High MRT-LRT fares? There's the smoky dirty ground level PUJ or the half empty buses. Or the illegal pedicabs, colorum FX and the illegal tricycles. Tolls too high? The tax payer funded national highway system beckons. These are practically free for the majority as BIR will tell you that only a handful of our population pay net income taxes. Food prices too high? Yes, difficult for the illegal settlers whose limited but free housing space, don't have a pot to plant veggies. But not in the provinces. Energy prices too high? Give up on the scandalous AM talk radio programs, mind numbing TV game shows, pirated DVD, etc. Yes, the law of getting what you pay for always applies. If the NCR is uncomfortable with rising prices, it doesn't mean the other 12 Regions should cough up a subsidy for NCR to maintain its lifestyle.

It snowballs

It doesn't end there. It takes off on a slippery slope. Software applications charge too much? Pirated is available. Cheating is now recast as resourcefulness, under the guise of the right to choose alternatives. Can't afford your dream cell phone? Buy the copy. Still too much? Steal the means to buy one or steal one. And more. And make a business of it. And when one starts stealing to get what one wants, the world is your oyster. Cellphones. Cars. Pension plans. Companies. National economies. This is the whole informal economy, with its own checks, balances, taxes and unwritten rules and accounts.

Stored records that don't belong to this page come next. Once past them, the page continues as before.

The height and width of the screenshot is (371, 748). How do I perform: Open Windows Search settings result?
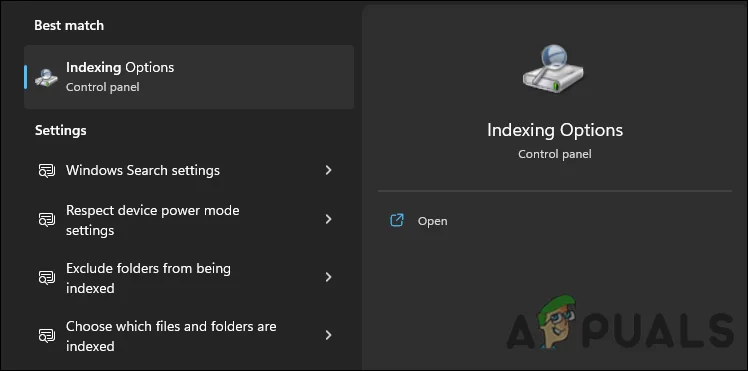(x=189, y=170)
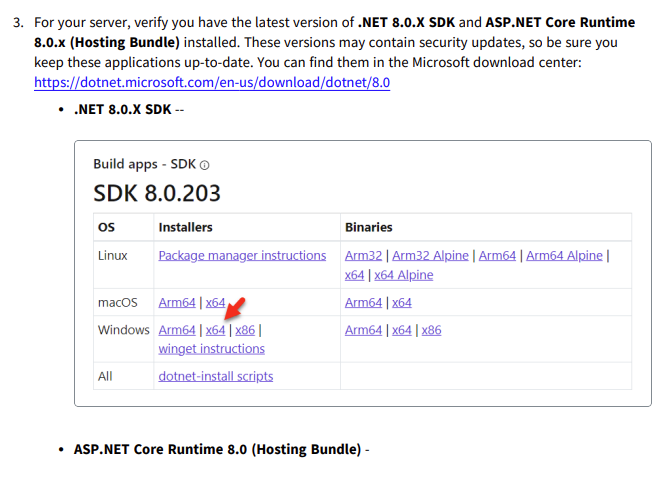The width and height of the screenshot is (658, 477).
Task: Click the Windows x86 binaries link
Action: (x=431, y=329)

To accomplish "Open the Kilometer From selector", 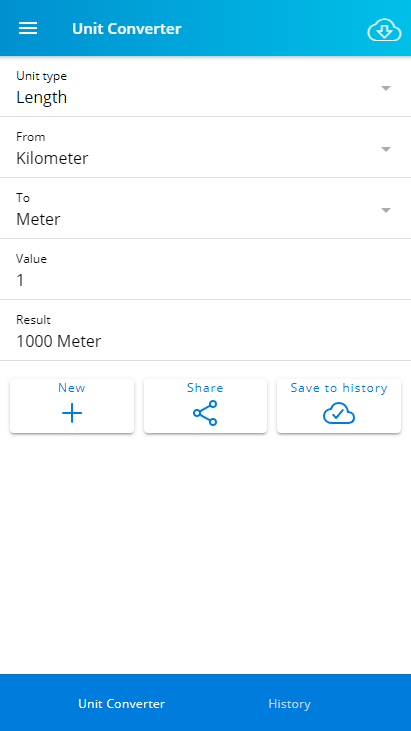I will pyautogui.click(x=206, y=147).
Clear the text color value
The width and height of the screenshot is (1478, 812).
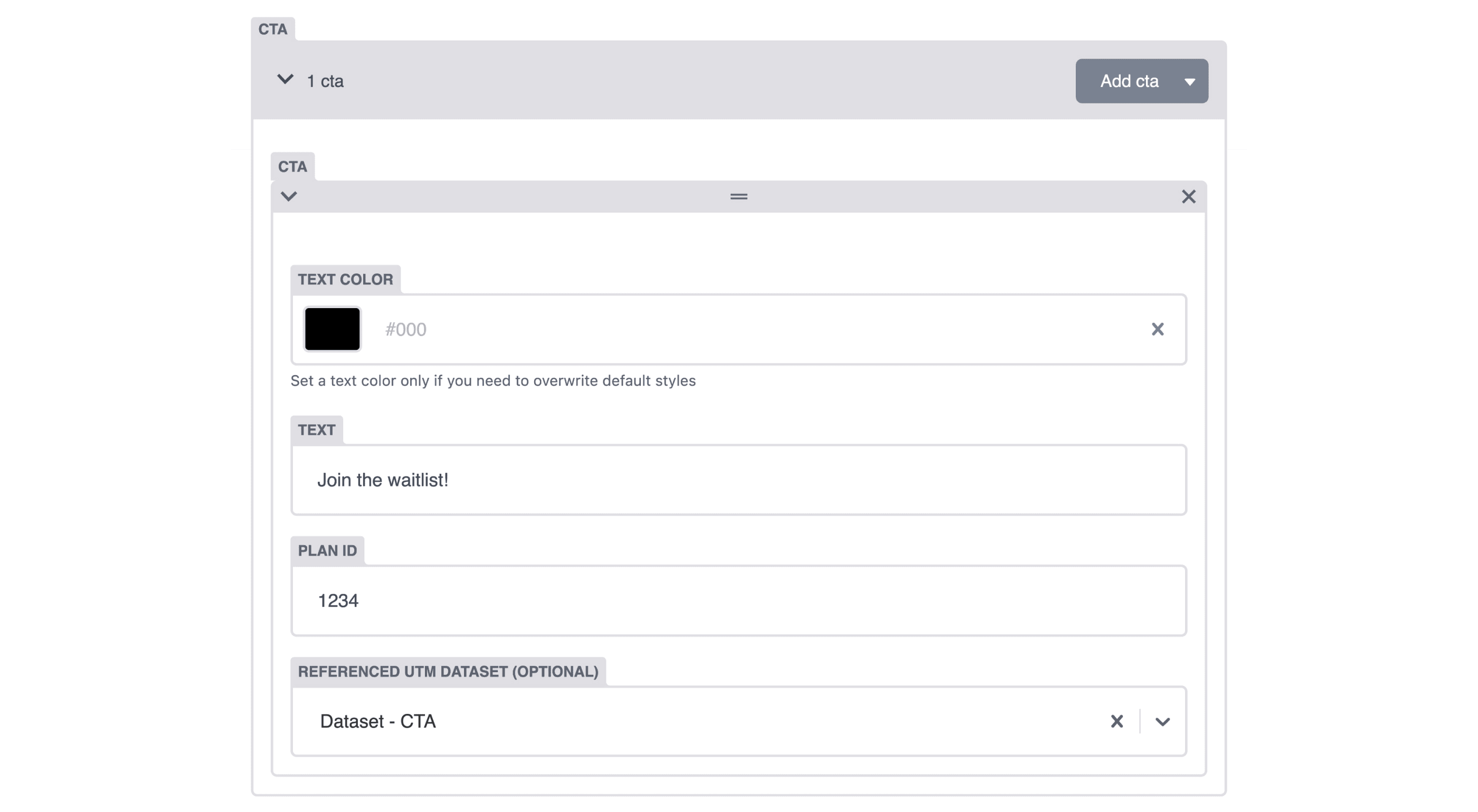click(x=1158, y=329)
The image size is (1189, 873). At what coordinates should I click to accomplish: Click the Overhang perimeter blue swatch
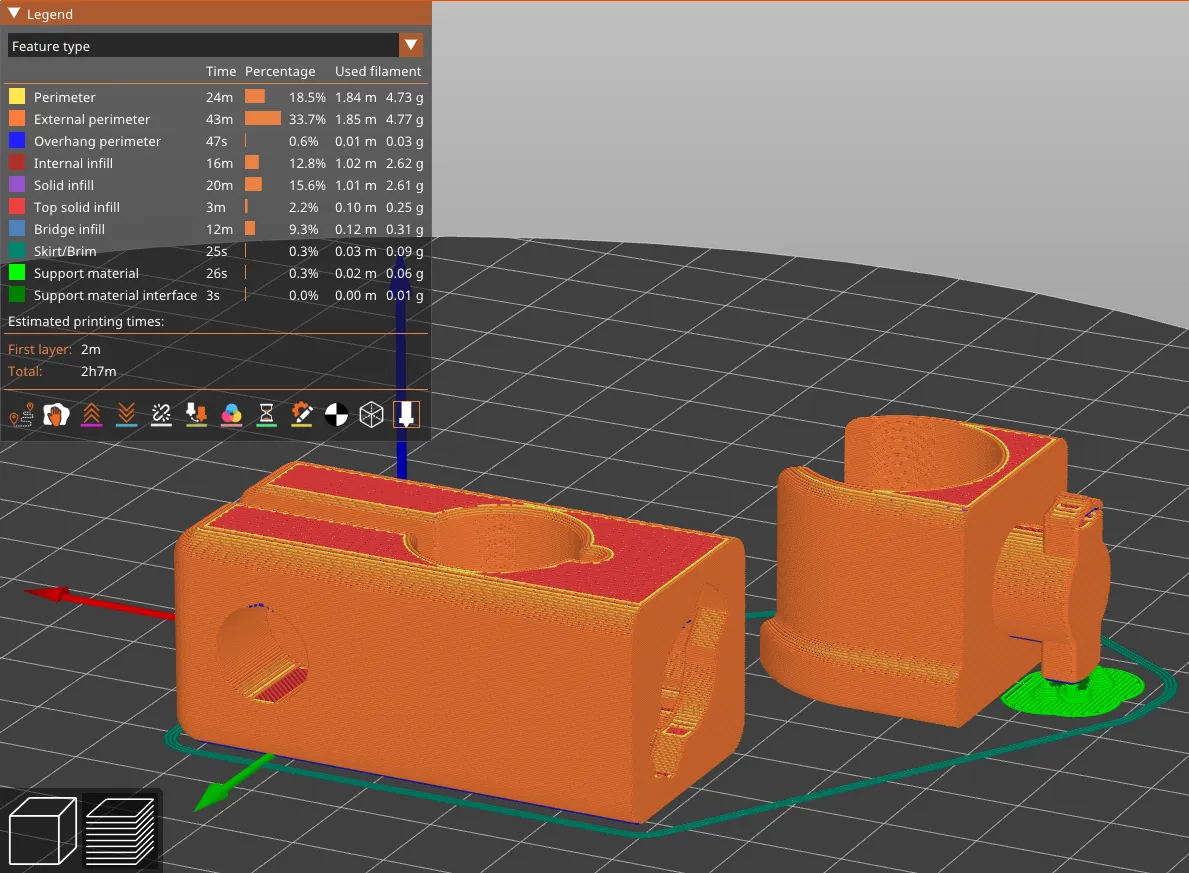[17, 141]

It then becomes a lucrative business. A business that becomes an entitlement. A jealously [or selfishly] guarded right. So now lucrative easy-come easy-go businesses will no longer tolerate competition as they see it as an encroachment on their oligopolistic right to get rich. They won't care about your right to free commerce. This is what keeps many a sclerotic dynasty in a position of power in many states, not only in the Maghreb and the Levant. Selfish, right?

Kill for the right

Yes, we all do have a right to be selfish. What we don't have is the right to impose on other people to unwillingly give to us what belongs to them. That's not fair. In the land of hometown mentality, the sense of fair play is observed only in the breach. So what's the difference between guarding our rights jealously and guarding our rights selfishly? Nothing really, as many are willing to die for or kill for such rights.


So when one doesn't like a toll/fuel/fare/tax/energy/rice price increase, go ahead, don't buy. Go ahead, look for like minded people, make a slogan, march arm and arm and chant in anger. Call for a boycott. Its legitimate. Its like negative advertising. Governments did that to newspaper and opinion makers. At one time, the country's biggest corporation was subject to a consumer boycott just because the new owners were accused of being crony of the oligarchy. Ten years and twenty five years respectively, the newspapers and the country's biggest corporation, owned by the same crony of the oligarchy are still around, bigger and better than ever.

What's the effect?

Boycott all they like, but they can't make us, who do not agree with them, to subsidize them. The government should value justice above the noisy protesters and their grandstanding grandees who care about their rights but want it at the expense of the rest of us, the silent majority. And we are not going to let mobs, forum trolls and cowards with assumed names to tell us what to do.